Manchester & Liverpool District Banking Co was founded in 1829 and began to establish a branch network throughout the North West England. However it wasn’t until 1866 that the bank’s attention was drawn to Ormskirk.
Ormskirk was an ideal place in which to open a bank branch. Predominantly a market town, the coming of the railway to the town in 1849 had encouraged growth and provided good transport links between Liverpool and Preston. The branch thrived and by 1874 it was clear that it had outgrown its premises. A plot of land on Moor Street was obtained on lease from the Earl of Derby and a purpose-built branch was erected at a cost of about £4,500.
The First World War changed Britain’s banks significantly, with controls on lending and fewer trained staff as young men went away to fight.

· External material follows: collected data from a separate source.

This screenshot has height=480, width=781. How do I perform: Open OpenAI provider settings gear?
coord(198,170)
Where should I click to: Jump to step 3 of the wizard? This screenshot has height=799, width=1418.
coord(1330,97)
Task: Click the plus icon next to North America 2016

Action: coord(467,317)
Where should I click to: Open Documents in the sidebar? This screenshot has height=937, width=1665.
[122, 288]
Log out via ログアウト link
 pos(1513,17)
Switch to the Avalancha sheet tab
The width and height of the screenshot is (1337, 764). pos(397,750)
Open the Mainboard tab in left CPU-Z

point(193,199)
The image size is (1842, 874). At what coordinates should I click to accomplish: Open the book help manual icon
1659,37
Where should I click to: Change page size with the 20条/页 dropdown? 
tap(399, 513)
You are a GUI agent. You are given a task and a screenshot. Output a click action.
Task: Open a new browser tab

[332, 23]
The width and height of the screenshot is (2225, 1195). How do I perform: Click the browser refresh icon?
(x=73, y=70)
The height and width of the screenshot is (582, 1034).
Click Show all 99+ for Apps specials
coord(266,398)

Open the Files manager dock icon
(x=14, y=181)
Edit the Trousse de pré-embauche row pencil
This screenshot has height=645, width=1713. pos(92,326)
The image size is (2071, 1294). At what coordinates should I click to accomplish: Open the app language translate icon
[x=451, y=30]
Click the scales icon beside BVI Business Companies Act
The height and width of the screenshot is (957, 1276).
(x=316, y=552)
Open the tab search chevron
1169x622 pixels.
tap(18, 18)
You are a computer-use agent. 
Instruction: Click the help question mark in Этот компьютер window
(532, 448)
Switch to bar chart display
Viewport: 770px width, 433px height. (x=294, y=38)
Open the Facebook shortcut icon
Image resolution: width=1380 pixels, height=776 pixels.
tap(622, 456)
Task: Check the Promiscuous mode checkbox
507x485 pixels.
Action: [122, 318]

The changes continued in the post-war years. In 1924 Manchester & Liverpool District Bank shortened its name to District Bank, and in 1935 it took over its leading North West-based competitor, County Bank.
In 1962 District Bank was acquired by one of Britain’s biggest banks, National Provincial Bank, but the two banks continued to trade separately under their own names. In 1970 District Bank and National Provincial Bank merged with Westminster Bank to form National Westminster Bank. Westminster Bank had also operated a branch here, opened in 1881 and located on Church Street. After the merger NatWest gradually reorganised and rationalised its branch network, and in 1977 the business of the two branches was brought together under one roof in newly extended premises at Moor Street.
The NatWest Ormskirk branch continues to operate from its premises at 34 Moor Street.